CREATIVE FUSION: The City as a Setting – Guillaume Leblon / Paris, France

What follows is excerpted from a phone interview.


Guillaume Leblon, Coke, mangemerde et suspicions, 2017, Aluminium, steel, plexiglass, hand blown opal glass. Courtesy: gallery Jocelyn Wolff, Paris. Photo credit: Francois Doury.

Guillaume Leblon, Coke, mangemerde et suspicions, 2017, Aluminium, steel, plexiglass, hand blown opal glass. Courtesy: gallery Jocelyn Wolff, Paris. Photo credit: Francois Doury.

Guillaume Leblon’s art defies categorization. Known for working in many different mediums from paintings to film, hand-blown glass, and everything in between, perhaps his most successful medium is working with space itself. The spaces he creates often feel uneasy, unfinished, alienating – once Leblon moved a wall from inside the gallery outside onto the sidewalk, leaving the artwork exposed to the elements, and the gallery-goer forced to take part in this odd viewing experience. Leblon’s work continually challenges the sanctity of the austere spaces inside institutions of art. As one of FRONT’s Madison Residents, supported by the Cleveland Foundation, Leblon is developing plans for his work as part of the Summer 2018 exhibition, and considering venues all over Cleveland. CAN Journal had the chance to speak to the artist over the phone about his upcoming project.


CAN: So how did you hear about FRONT? What made you decide to participate in its inaugural year?

Leblon: “I met Michelle (Grabner) a few years ago, and last year she came to my studio–not because of FRONT, but just to be friendly. We have worked together in the past. So yes, it was through that connection. And for me it was also attractive because I don’t know this part of the US and Cleveland for me, it has always sounded familiar – I knew the name, but I don’t really know Cleveland.”

CAN: So that leads to my next question, I understand that you recently visited – what did you think?

LB: “I have to say it was very difficult to connect the city – you know, the two parts of the city, the East and West side, it seemed to me that all these parts were very separated. I was very surprised by all these little areas – each is like a city in itself, it’s very difficult to connect everything together and I think you need some time to understand it.”

CAN: You’re doing one of the Madison Residencies, so how much time will you be spending in Cleveland?

LB: “I came for a week already, and I’m coming for two weeks soon because I have to meet up with the people that I am working with. We have to figure out the best moment – the winter is quite, well, you know what it’s like…”

CAN: Yes, it’s pretty rough.

LB: “So we have to find the best moment. You know, I really liked the part of Cleveland where there is water and trains, a lower spot…”

CAN: Oh, yes, the Flats?

LB: “Yes, the Flats exactly – That is an interesting area.”

CAN: Well, have you chosen a site for your project?

LB: “It’s not easy to find a spot where you can get permission from the owner to open their space. I looked at some locations in Glenville (near the PNC Glenville Arts Campus). There is a church which was very nice, with a gym behind it. Another spot is the library, which is also very close. Somewhere in that neighborhood.

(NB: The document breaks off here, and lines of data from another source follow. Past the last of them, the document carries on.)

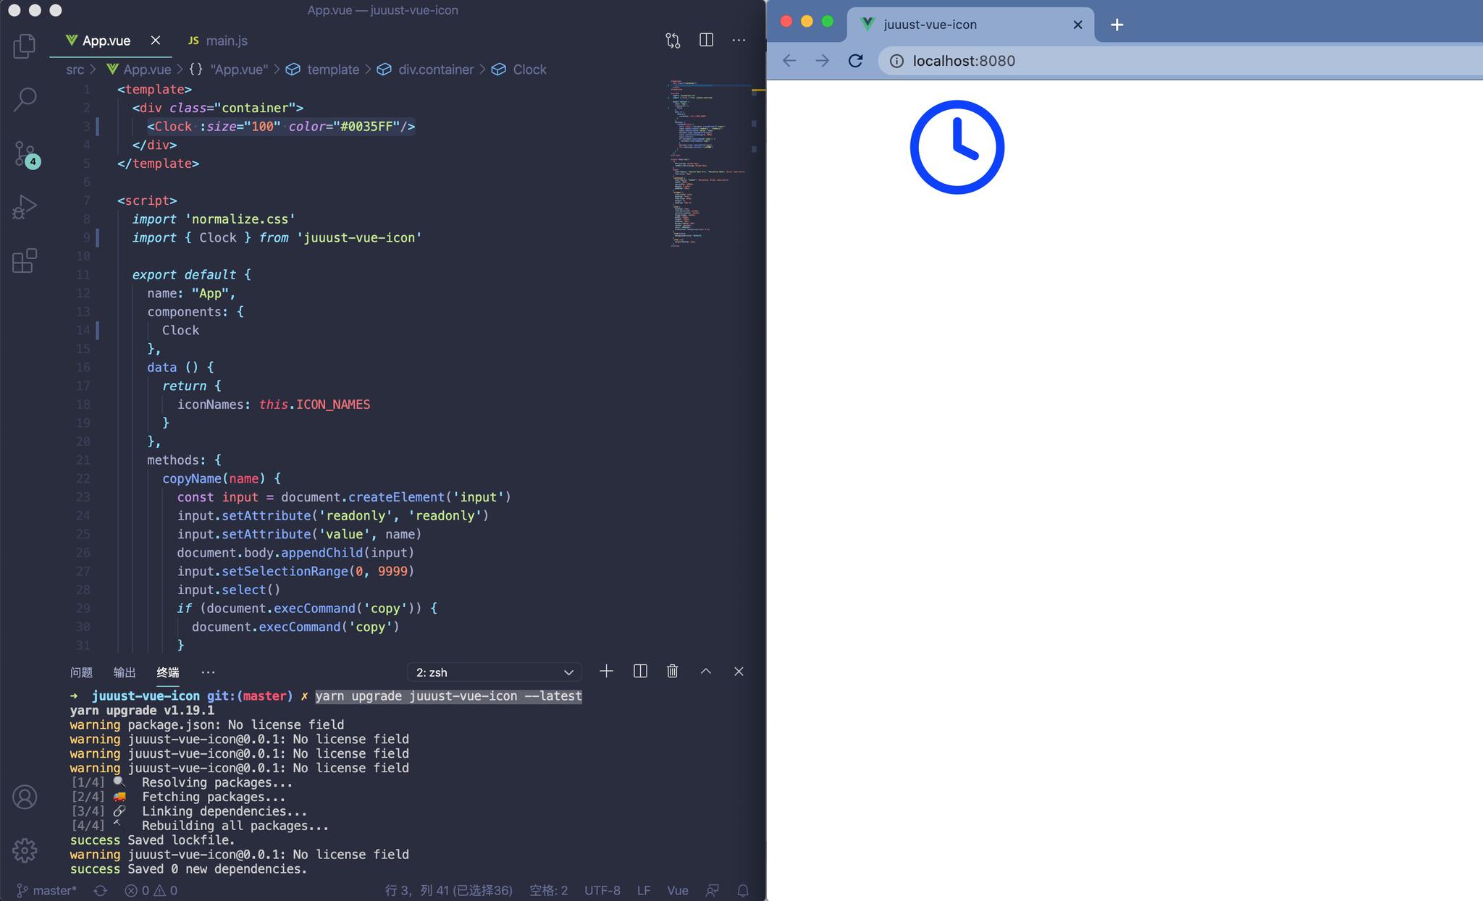The height and width of the screenshot is (901, 1483).
Task: Open a new integrated terminal
Action: click(605, 672)
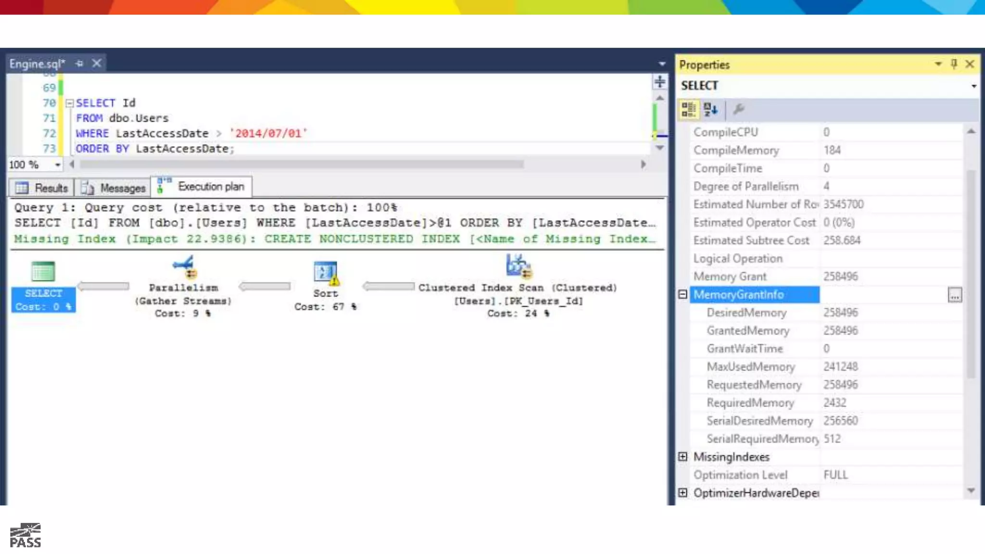The width and height of the screenshot is (985, 554).
Task: Click the SELECT operator icon in plan
Action: 43,272
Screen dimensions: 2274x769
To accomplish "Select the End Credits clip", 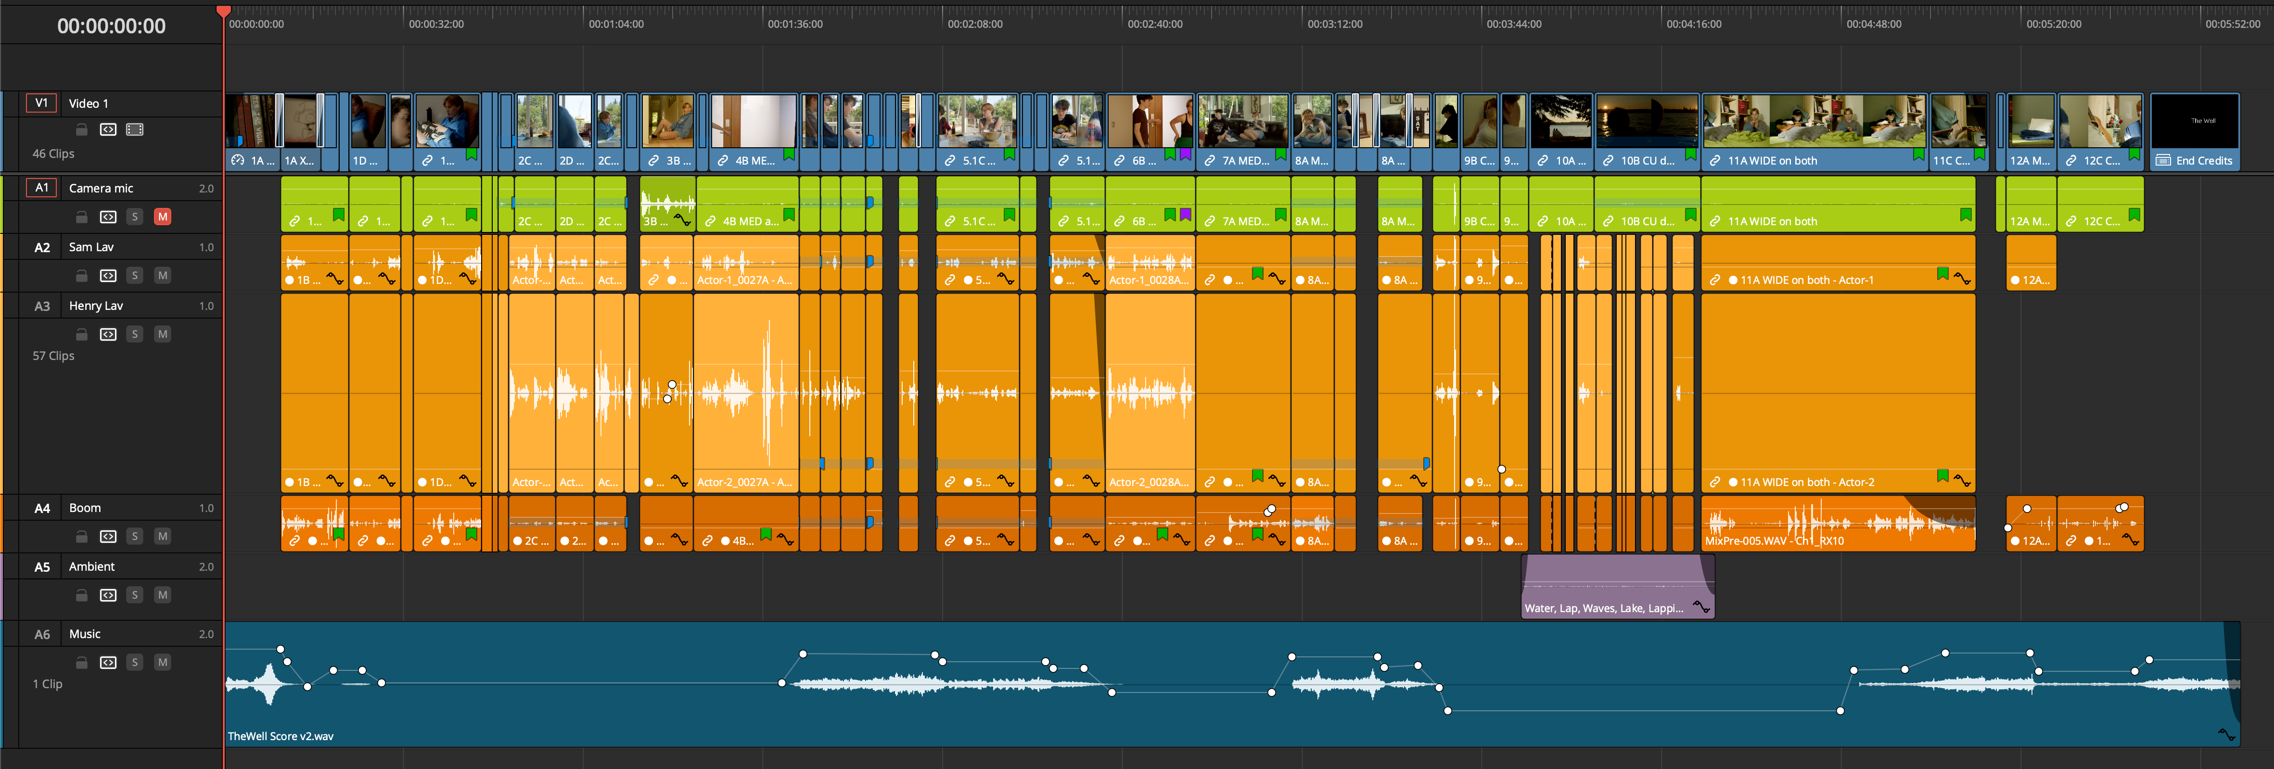I will click(x=2195, y=132).
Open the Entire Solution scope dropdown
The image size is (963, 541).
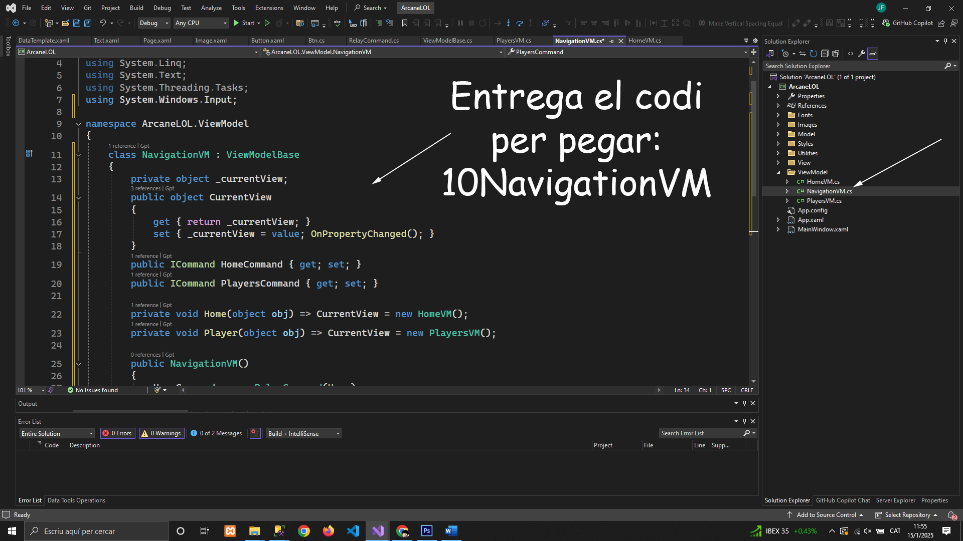pyautogui.click(x=57, y=433)
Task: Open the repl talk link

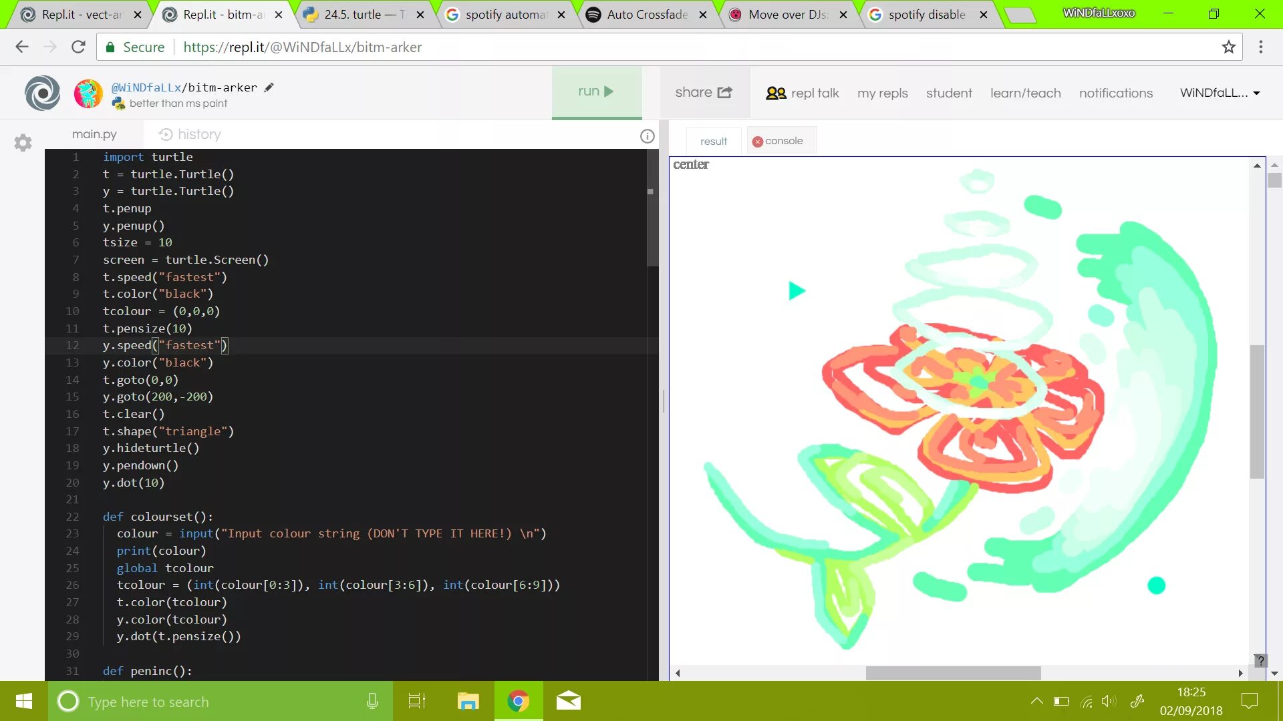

CAN: Are you working with other Madison Residents or will you be doing a solo installation?

LB: “I’m working solo, but with a researcher from Cleveland – who proposed a play by a French writer, which will involve Cleveland actors.”

CAN: Oh excellent, so you’ll be designing the set, I mean the site itself, and the performances will be in that space?

LB: “Yes.”

CAN: That’s interesting because I’ve always thought of your work as very stage-like, and that the spaces you create are in a sense activated by the viewers moving through them. Will working on a play be different because generally the movements of the actors are all pre-determined?

LB: “It affects the rhythm. I will say I don’t really let the viewer do what they want to do. In general, moving in these spaces is usually kind of dry you know, in a museum. Most of the time I use things that lead the viewer through, that tells the viewer how to move. Because my work is less involved with history or background…”

CAN: Because it’s about the moment?

LB: “The present, yes. Exactly. And also, making work for a biennial or triennial is very different when you work in an institution. The institution provides a space – but somehow it kills the freedom of it. When you work in a gallery you have to work around a lot of things, you don’t have the freedom that you do when you pick, like an empty space somewhere..”

CAN: It’s a very controlled environment when you’re in a gallery.

LB: “Exactly… this is why [FRONT] is exciting.”

CAN: We are very lucky to have artists such as yourself experimenting and working in our city this summer.

LB: “Yes, yes, I’m very happy to be part of FRONT.”